Over the summer, I learned about vertical non permanent surfaces (VNPS) from Alex Overwijk, which he has explained in a blog post titled Vertical Non-Permanent Surfaces and Visible Random Groupings. The research on VNPS comes from Peter Liljedahl of Simon Fraser University, and is explained fully in his paper Building Thinking Classrooms: Conditions for Problem Solving. Both the blog post and the paper are worth reading fully, however here are the main definitions:
- Vertical surfaces are ones that hang on the wall and can be seen by everyone, such as chart paper or wall-mounted whiteboard.
- Horizontal surfaces are ones that are placed on a desk, like a worksheet or individual whiteboard.
- Permanent surfaces such as chart paper or worksheets cannot be erased.
- Non-permanent surfaces can be erased or modified, and include chalk boards or white boards.
And the main take-aways:
- Students who work non-permanent surfaces tend to start working more quickly and tend to persist longer than those working on permanent surfaces. They also tend to discuss their ideas more with their peers. This may be because non-permanent surfaces allow for corrections, and enable cognitive risk-taking.
- Students who work on vertical surfaces tend to share ideas with students in different groups (called mobility in the study).
So, it seems like hanging whiteboards are the way to go!
Some classrooms have whiteboards on multiple walls, but I did not. In fact, I didn't want one large whiteboard per wall. I thought it would be better if students (or groups) had their own large, vertical whiteboard that could be moved or re-sequenced as needed. Individual whiteboards would also fit nicely into a 5-Practice Routine framework.
To that end, I created 2 ft by 2 ft 8 in whiteboards out of Thrifty White Tile Board. They come in 4 ft by 8 ft sheets, so having the people at home depot cut it into 6 pieces isn't too bad. And, they're about the same size as the Post it Easel Pads (and much cheaper in the long run). I bordered each with black duct tape, and drilled two, 1 in diameter holes in the top, using a cardboard template to drill in the same location each time. The center of each hole is about 2 in from the top and each side. Lastly, the boards are hung with a bulk pack of Command Medium Hooks. I ended up with about 18 boards in total. In the picture below, they haven't been hung up yet, but a better picture is above.

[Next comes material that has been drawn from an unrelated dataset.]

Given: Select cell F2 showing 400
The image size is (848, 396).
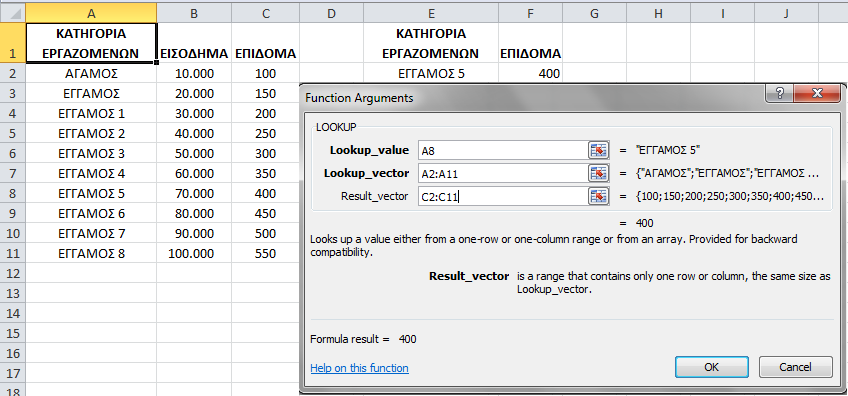Looking at the screenshot, I should click(531, 73).
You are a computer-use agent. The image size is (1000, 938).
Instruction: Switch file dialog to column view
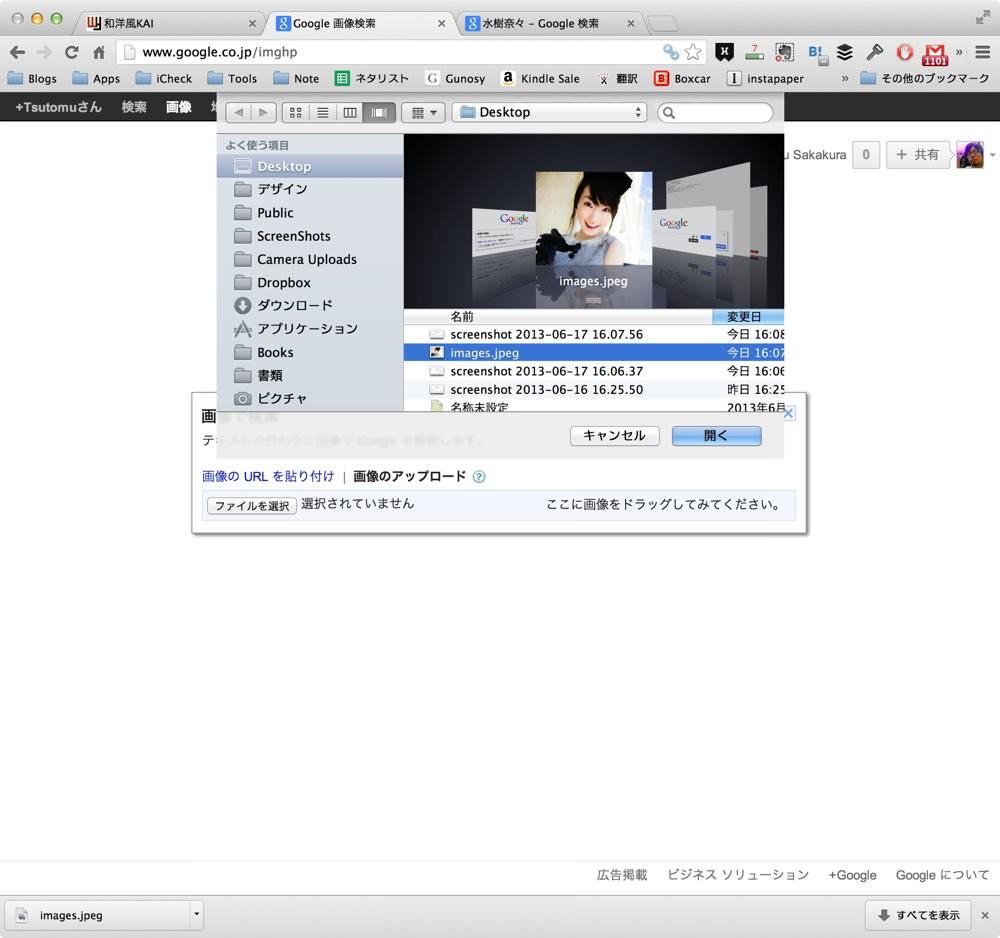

Recently, I've had the kids getting more involved. They've been walking over to a board in the middle of class to explain an idea. I find them teaching each other on the boards between classes. One student has started taking pictures of his boards with a cam-scanner app as a way to save his notes. Not too bad for a few dollars at Home Depot.
UPDATE SUMMER 2018:
I moved buildings last year and I got to take the whiteboards with me. Most of the command strips came off easily, except those on the window in direct sunlight. Those degraded and needed to be scraped off. I was able to save all of the plastic hooks, and simply buy more command strips. Below are some pictures of my new classroom.
UPDATE FALL 2018:
The VNPS are spreading! I moved out of my room and took my boards with me, but the teacher that moved in created a set of her own. She used larger holes (1.5 inch diameter) and red duct tape. It looks great!
She also added a Calculator Caddy using the same command hooks. Now everything is on the wall!